09. mars 2020 · Commentaires fermés sur Phèdre : la passion est-elle une faiblesse de l’individu ? · Catégories: Dissertations sur oeuvre, Première · Tags: ,

Par définition, et depuis l’Antiquité qui met en scène des héros mythiques ,  le personnage tragique se confronte à des forces supérieures  et  lutte contre un destin imposé . Est-ce ce refus de la fatalité qui lui donne sa dimension héroïque ? En effet, on peut se demander ce qui caractérise le héros tragique et d’où lui vient sa force ou ,au  contraire, sa faiblesse ? Si l’on choisit les héros des pièces de Corneille, on constate qu’ils possèdent tous une force, un éclat, une forme de grandeur dans leurs actions; à l’exception du personnage de   Médée, qui est une meurtrière, Rodrigue dans Le Cid,  ou Auguste dans Cinna sont des modèles de bravoure et de courage; Ils possèdent également une grande force morale. Les héros de Racine paraissent davantage emprisonnés dans leurs passions et cette passion destructrice peut alors apparaître comme une faiblesse. Le tragique provient désormais davantage de la faute de ces héros imparfaits “ni tout à fait bons, ni tout à fait méchants ” comme le dit Racine dans la Préface d’Andromaque. Voyons si la passion peut être considérée comme une faiblesse de l’individu , dans Phèdre et dans La Princesse de Clèves .

La recherche de la faute :  des personnages tous  coupables ? L’amour comme principale faiblesse ?

Lorsqu’on explore la matière tragique, on cherche souvent la faute des personnages afin de comprendre quel sens donner à la punition divine. Thésée, par exemple, est d’emblée qualifié de héros et son fils, admiratif sur ce point  rappelle ses nombreux exploits mais Hippolyte critique ouvertement ses conquêtes qui lui font horreur; Phèdre elle même le dépeint comme  “volage adorateur de mille objets divers ” : ( acte II, scène 5 ) Son fils fera mention de ses nombreuses conquêtes féminines dès le début de la pièce : “sa foi partout offerte , et reçue en cent lieux… trop crédules esprits que sa flamme a trompés. ( I, 1) On peut donc mesurer ici une part de responsabilité de Thésée qui justifie, en partie, les agissements de son épouse délaissée ; De plus, Hippolyte a une très mauvaise opinion de son père : ce qui ne facilitera pas leurs échanges. En étant séducteur, Thésée participe activement au malheur qui va le frapper et qui peut, sous un certain angle, apparaître comme une sorte de punition en rapport avec ses agissements passés. 

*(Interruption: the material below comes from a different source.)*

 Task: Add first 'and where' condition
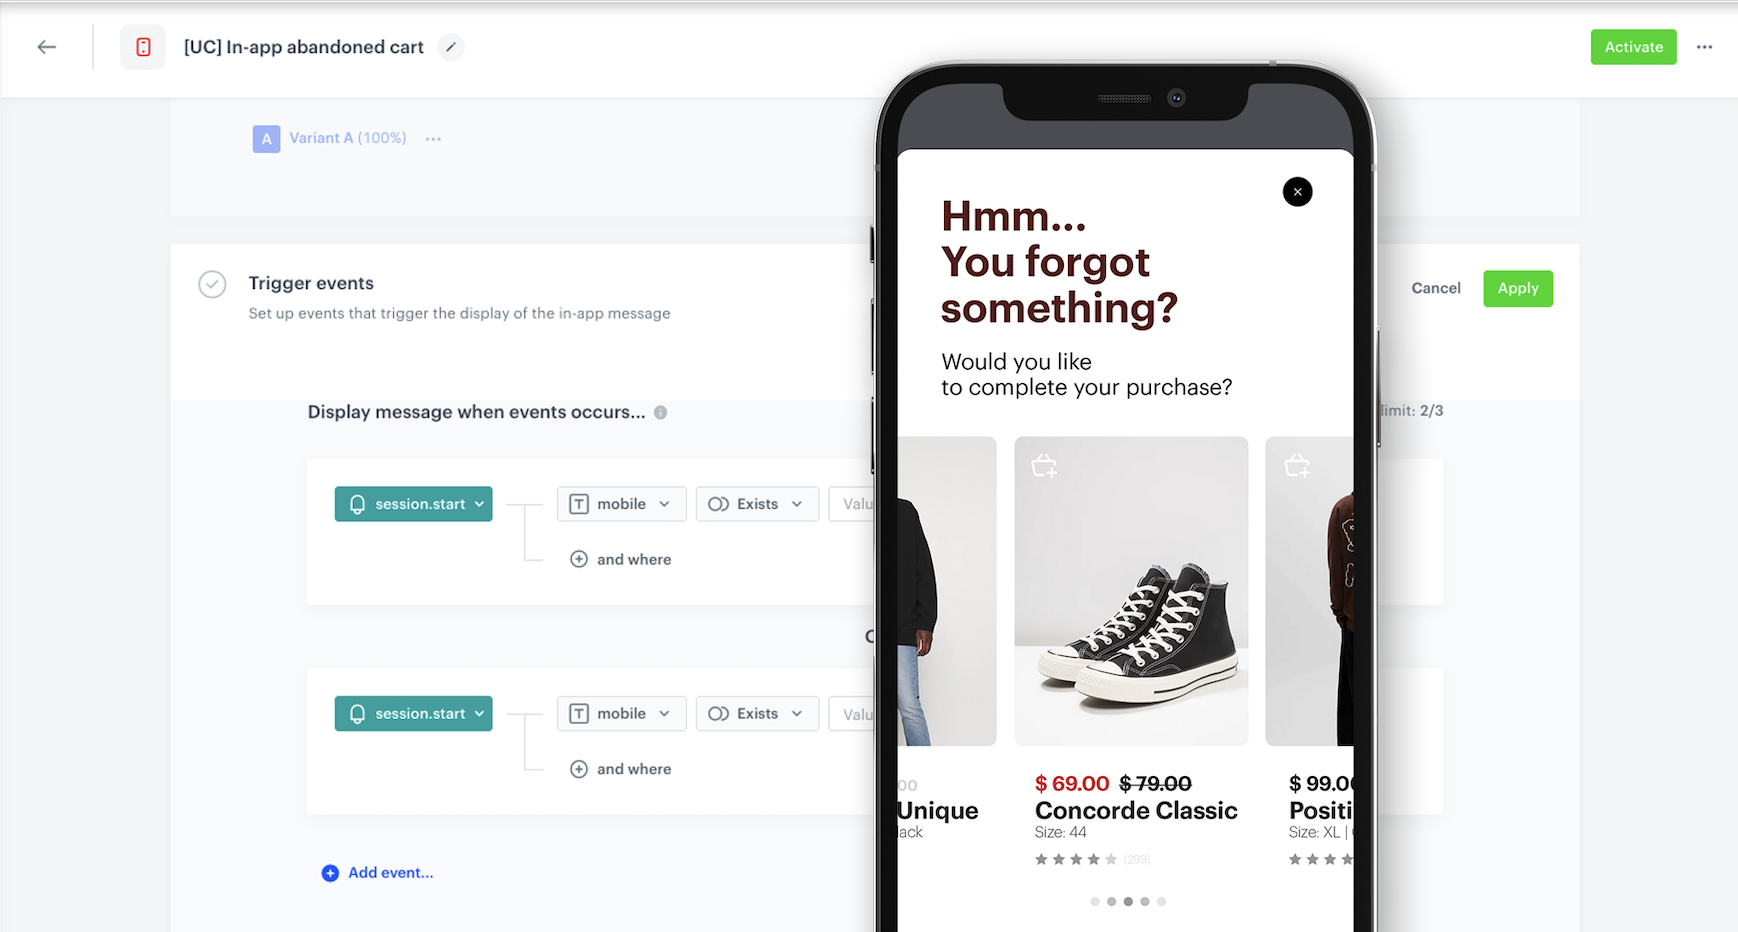click(x=620, y=559)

Le personnage de Phèdre incarne, à elle seule,  plusieurs facettes de la tragédie: d’une certaine manière, on peut penser que son point faible, c’est sa généalogie, cette famille  semi-divine qui lui  a, pourtant, transmis une hérédité monstrueuse. Petite fille du Soleil , qui a trahi le secret des amours de Mars et de Vénus, elle est également la fille d’une mère condamnée à s’accoupler avec un taureau .  La faute originelle semble incomber à son ancêtre  mais l’héroïne en subit les conséquences. Elle pourrait, de plus, à cause de son ascendance, partager ainsi une forme de fureur , sorte de rage animale, avec son demi-frère . Sa mort à la fin de la pièce rendrait au monde une forme de clarté, de pureté et servirait à effacer ses fautes .  Mais de quoi est-elle coupable au juste ? De se livrer à une passion incestueuse et immorale .  Dans sa préface, Racine précise qu’elle” est engagée, par sa destinée et par la colère des dieux, dans une passion illégitime dont elle a horreur la première;" Et il ajoute qu'elle" fait tous ses efforts pour la surmonter“. Enfin, il admet qu’à ses yeux , “son crime est plutôt une punition des dieux qu’une manifestation de sa volonté “ ; Il va même jusqu'à adapter la tragédie d'Euripide dans laquelle le personnage de Phèdre accusait elle-même Hippolyte ; Ainsi le dramaturge la rend moins coupable mais la rend-t-il plus forte ? Sa volonté est vaincue en permanence par la force de sa passion; néanmoins, elle paraît, au début de la pièce, prête à mourir plutôt que d'avouer son amour odieux.Et elle finit par mourir après avoir révélé la vérité. Sa mort est- elle une forme de défaite ou marque-t elle le caractère inexorable de sa destinée ?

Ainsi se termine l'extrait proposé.